A surprise delay in Nigeria’s presidential ballot has served foreign asset managers another reminder of political risk and volatile investment returns in Africa’s biggest economy – just days after piling into assets in a bet on a smooth election run.
The electoral commission announced a week’s delay to voting in the early hours of Saturday, citing logistical problems, even as some of Nigeria’s 84 million registered voters were already making their way to polling stations.
The vote pitches President Muhammadu Buhari against former vice president Atiku Abubakar, in what is seen as a tight race.
The delay adds to uncertainty for investors, who have endured a wild ride in the West African country: The 2014 oil price crash, and election in 2015 followed by currency controls and dollar shortages that tipped the oil-exporting economy into recession in the same year, its first in more than two decades. Its bonds got ejected from key indexes.
A new exchange rate mechanism launched in 2017 drew back some investors but concern has built around the election that has proved hard to call, threatens to spark violence and promises little material change.
“The likelihood of violence is now higher than before,” said Thierry Larose at Vontobel Asset Management. “And we have seen some effect on markets.”
Below are four charts that show foreign investor exposure and positioning in Nigeria.
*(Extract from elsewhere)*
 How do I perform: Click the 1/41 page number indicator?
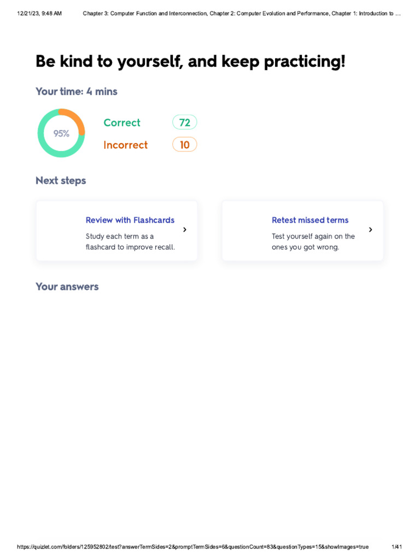click(397, 547)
Nigeria’s debt in particular has seen a sharper acceleration of inflows since the start of the year than emerging market debt more widely.
Nigeria’s debt may have got kicked out of key indexes, but its stocks escaped a similar fate. They comprised a chunky 6.4 percent in 2017 in MSCI’s frontier market index of smaller and often riskier stocks.
Year-to-date, MSCI’s Nigeria index has risen just over 2 percent, with an 8 percent jump in February making up for losses earlier in the year. Broader frontier and emerging equities have performed better, however.
Moreover, trading volumes have decreased steadily overall, and the percentage of foreigners trading has also shrunk to 48 percent from a peak of 65 percent in September 2017, according to stock exchange data.
”This is a deeply unloved market whether measured by overall market volumes, foreign participation, valuation relative to history, or performance versus frontier or oil-exporter peers,” said Hasnain Malik at Exotix Capital. “That level of despair usually means opportunity.”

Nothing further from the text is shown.